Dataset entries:

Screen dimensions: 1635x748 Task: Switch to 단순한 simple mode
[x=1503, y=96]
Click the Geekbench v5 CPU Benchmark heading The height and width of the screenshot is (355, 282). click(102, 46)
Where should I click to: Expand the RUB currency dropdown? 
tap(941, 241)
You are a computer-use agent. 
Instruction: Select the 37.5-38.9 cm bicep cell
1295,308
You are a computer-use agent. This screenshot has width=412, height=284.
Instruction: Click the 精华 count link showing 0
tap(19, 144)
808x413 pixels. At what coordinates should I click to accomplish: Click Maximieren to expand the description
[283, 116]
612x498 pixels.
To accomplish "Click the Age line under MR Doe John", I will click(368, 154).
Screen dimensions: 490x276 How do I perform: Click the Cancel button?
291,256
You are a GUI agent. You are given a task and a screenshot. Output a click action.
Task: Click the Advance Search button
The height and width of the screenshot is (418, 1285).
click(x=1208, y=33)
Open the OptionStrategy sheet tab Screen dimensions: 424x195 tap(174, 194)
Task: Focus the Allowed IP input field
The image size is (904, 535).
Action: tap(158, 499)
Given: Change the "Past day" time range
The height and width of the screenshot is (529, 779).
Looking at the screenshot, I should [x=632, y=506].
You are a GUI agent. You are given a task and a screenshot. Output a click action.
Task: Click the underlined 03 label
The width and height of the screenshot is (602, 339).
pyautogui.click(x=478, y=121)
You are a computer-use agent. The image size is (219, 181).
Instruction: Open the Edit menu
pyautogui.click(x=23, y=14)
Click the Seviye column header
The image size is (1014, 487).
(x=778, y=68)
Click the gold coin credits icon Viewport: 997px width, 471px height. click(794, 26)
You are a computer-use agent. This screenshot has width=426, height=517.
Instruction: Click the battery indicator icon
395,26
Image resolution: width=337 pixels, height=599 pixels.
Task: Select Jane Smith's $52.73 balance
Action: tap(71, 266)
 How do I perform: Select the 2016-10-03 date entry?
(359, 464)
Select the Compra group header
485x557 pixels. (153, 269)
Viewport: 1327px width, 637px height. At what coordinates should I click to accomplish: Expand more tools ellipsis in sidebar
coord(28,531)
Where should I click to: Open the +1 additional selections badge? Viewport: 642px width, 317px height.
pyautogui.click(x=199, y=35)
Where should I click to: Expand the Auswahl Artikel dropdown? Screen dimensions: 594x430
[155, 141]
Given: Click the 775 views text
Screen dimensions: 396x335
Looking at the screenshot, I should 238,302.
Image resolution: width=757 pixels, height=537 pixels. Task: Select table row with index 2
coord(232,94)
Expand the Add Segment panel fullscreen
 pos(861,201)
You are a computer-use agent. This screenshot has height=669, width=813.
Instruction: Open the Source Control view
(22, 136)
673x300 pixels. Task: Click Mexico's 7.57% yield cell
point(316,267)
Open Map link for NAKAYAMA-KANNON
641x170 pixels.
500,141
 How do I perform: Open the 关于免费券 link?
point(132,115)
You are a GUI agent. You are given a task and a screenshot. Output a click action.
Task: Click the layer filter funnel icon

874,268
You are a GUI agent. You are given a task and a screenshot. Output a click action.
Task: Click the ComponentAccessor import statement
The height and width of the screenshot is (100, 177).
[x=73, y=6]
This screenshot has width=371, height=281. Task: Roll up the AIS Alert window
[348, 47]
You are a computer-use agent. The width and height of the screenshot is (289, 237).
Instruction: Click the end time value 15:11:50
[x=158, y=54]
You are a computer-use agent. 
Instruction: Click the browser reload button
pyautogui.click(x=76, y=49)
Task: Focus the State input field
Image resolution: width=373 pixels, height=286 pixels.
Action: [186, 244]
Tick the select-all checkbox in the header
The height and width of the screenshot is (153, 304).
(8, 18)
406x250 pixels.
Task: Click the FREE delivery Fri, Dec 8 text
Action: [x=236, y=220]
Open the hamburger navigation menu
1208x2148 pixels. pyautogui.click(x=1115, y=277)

**Work to be completed:**
Could you write out all the entries exactly as given?

**Your solution:**
Screen dimensions: 1635x748 Task: Switch to 단순한 simple mode
[x=1503, y=96]
Click the Geekbench v5 CPU Benchmark heading The height and width of the screenshot is (355, 282). click(102, 46)
Where should I click to: Expand the RUB currency dropdown? 
tap(941, 241)
You are a computer-use agent. 
Instruction: Select the 37.5-38.9 cm bicep cell
1295,308
You are a computer-use agent. This screenshot has width=412, height=284.
Instruction: Click the 精华 count link showing 0
tap(19, 144)
808x413 pixels. At what coordinates should I click to accomplish: Click Maximieren to expand the description
[283, 116]
612x498 pixels.
To accomplish "Click the Age line under MR Doe John", I will click(368, 154).
Screen dimensions: 490x276 How do I perform: Click the Cancel button?
291,256
You are a GUI agent. You are given a task and a screenshot. Output a click action.
Task: Click the Advance Search button
The height and width of the screenshot is (418, 1285).
click(x=1208, y=33)
Open the OptionStrategy sheet tab Screen dimensions: 424x195 tap(174, 194)
Task: Focus the Allowed IP input field
The image size is (904, 535).
Action: tap(158, 499)
Given: Change the "Past day" time range
The height and width of the screenshot is (529, 779).
Looking at the screenshot, I should [x=632, y=506].
You are a GUI agent. You are given a task and a screenshot. Output a click action.
Task: Click the underlined 03 label
The width and height of the screenshot is (602, 339).
pyautogui.click(x=478, y=121)
You are a computer-use agent. The image size is (219, 181).
Instruction: Open the Edit menu
pyautogui.click(x=23, y=14)
Click the Seviye column header
The image size is (1014, 487).
(x=778, y=68)
Click the gold coin credits icon Viewport: 997px width, 471px height. click(794, 26)
You are a computer-use agent. This screenshot has width=426, height=517.
Instruction: Click the battery indicator icon
395,26
Image resolution: width=337 pixels, height=599 pixels.
Task: Select Jane Smith's $52.73 balance
Action: tap(71, 266)
 How do I perform: Select the 2016-10-03 date entry?
(359, 464)
Select the Compra group header
485x557 pixels. (153, 269)
Viewport: 1327px width, 637px height. At what coordinates should I click to accomplish: Expand more tools ellipsis in sidebar
coord(28,531)
Where should I click to: Open the +1 additional selections badge? Viewport: 642px width, 317px height.
pyautogui.click(x=199, y=35)
Where should I click to: Expand the Auswahl Artikel dropdown? Screen dimensions: 594x430
[155, 141]
Given: Click the 775 views text
Screen dimensions: 396x335
Looking at the screenshot, I should 238,302.
Image resolution: width=757 pixels, height=537 pixels. Task: Select table row with index 2
coord(232,94)
Expand the Add Segment panel fullscreen
 pos(861,201)
You are a computer-use agent. This screenshot has height=669, width=813.
Instruction: Open the Source Control view
(22, 136)
673x300 pixels. Task: Click Mexico's 7.57% yield cell
point(316,267)
Open Map link for NAKAYAMA-KANNON
641x170 pixels.
500,141
 How do I perform: Open the 关于免费券 link?
point(132,115)
You are a GUI agent. You are given a task and a screenshot. Output a click action.
Task: Click the layer filter funnel icon

874,268
You are a GUI agent. You are given a task and a screenshot. Output a click action.
Task: Click the ComponentAccessor import statement
The height and width of the screenshot is (100, 177).
[x=73, y=6]
This screenshot has width=371, height=281. Task: Roll up the AIS Alert window
[348, 47]
You are a computer-use agent. The width and height of the screenshot is (289, 237).
Instruction: Click the end time value 15:11:50
[x=158, y=54]
You are a computer-use agent. 
Instruction: Click the browser reload button
pyautogui.click(x=76, y=49)
Task: Focus the State input field
Image resolution: width=373 pixels, height=286 pixels.
Action: [186, 244]
Tick the select-all checkbox in the header
The height and width of the screenshot is (153, 304).
(8, 18)
406x250 pixels.
Task: Click the FREE delivery Fri, Dec 8 text
Action: [x=236, y=220]
Open the hamburger navigation menu
1208x2148 pixels. pyautogui.click(x=1115, y=277)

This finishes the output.